課題 1
神戸市の実証事業を伝える記事について、次の(a)〜(c)が内容と一致するかを「はい」または「いいえ」で判定し、それぞれ判断の決め手となる記事中の語句をそのまま引用してください。(a) 神戸市は株式会社スペースマーケットと連携してこの事業を実施する。(b) 自治体がスペースシェア事業者と連携して飲食店支援を行うのは、全国で2例目である。(c) 実施期間は約半年間の予定である。
課題 2
神戸市の実証事業を伝える記事によると、この事業の対象となるのはどのような飲食店ですか。

ページ本文
インバウンドニュース
飲食店の空きスペースとテレワーク環境を探す人をマッチング、神戸市が実証実験スタート。多様な働き方をサポート
2021.02.12
コロナ禍での就業形態については企業側も労働者側も試行錯誤を続けるなか、神戸市が新しい試みを始めた。空きスペースを持つ飲食店と、テレワーク環境を探す人をマッチングさせる実証事業、「KOBE Work Space Share」だ。
神戸市が株式会社スペースマーケットと連携し、あらゆるスペースを簡単に貸し借りできるWebプラットフォーム「スペースマーケット」を活用して実施する。
新型コロナウイルス感染拡大で、現在10都府県に二度目の緊急事態宣言が出ているが、全国的な自粛で外食する人が大幅に減り、飲食店は大きな影響を受けている。一方、就労者には職場での3密回避やテレワークの推進など仕事環境整備が求められている。
今回の取り組みで、飲食店は空きスペースの利用料やそれに伴う飲食代、新規・固定客の確保による売上減少分の一部の補てんが、就労者は職場や自宅だけでなく飲食店での仕事が可能となり、3密回避やテレワーク推進の支援につながるといった効果が期待できる。
自治体がスペースシェア事業者と連携して、飲食店支援を行うのは全国初の試みだ。実施期間は事業連携協定を締結した2月4日から3月31日までの約2カ月間を予定。対象は、インターネットなど環境が整っている中小企業基本法第2条に規定する中小飲食店となっている。
活用モデルとしては次の2種類を想定している。

データ抜粋
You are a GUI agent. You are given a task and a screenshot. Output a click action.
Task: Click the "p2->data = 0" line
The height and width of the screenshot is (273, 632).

最終回答 1
(a) はい:「神戸市が株式会社スペースマーケットと連携し」
(b) いいえ:「全国初の試みだ」
(c) いいえ:「2月4日から3月31日までの約2カ月間を予定」

最終回答 2
インターネットなどの環境が整っている、中小企業基本法第2条に規定する中小飲食店です。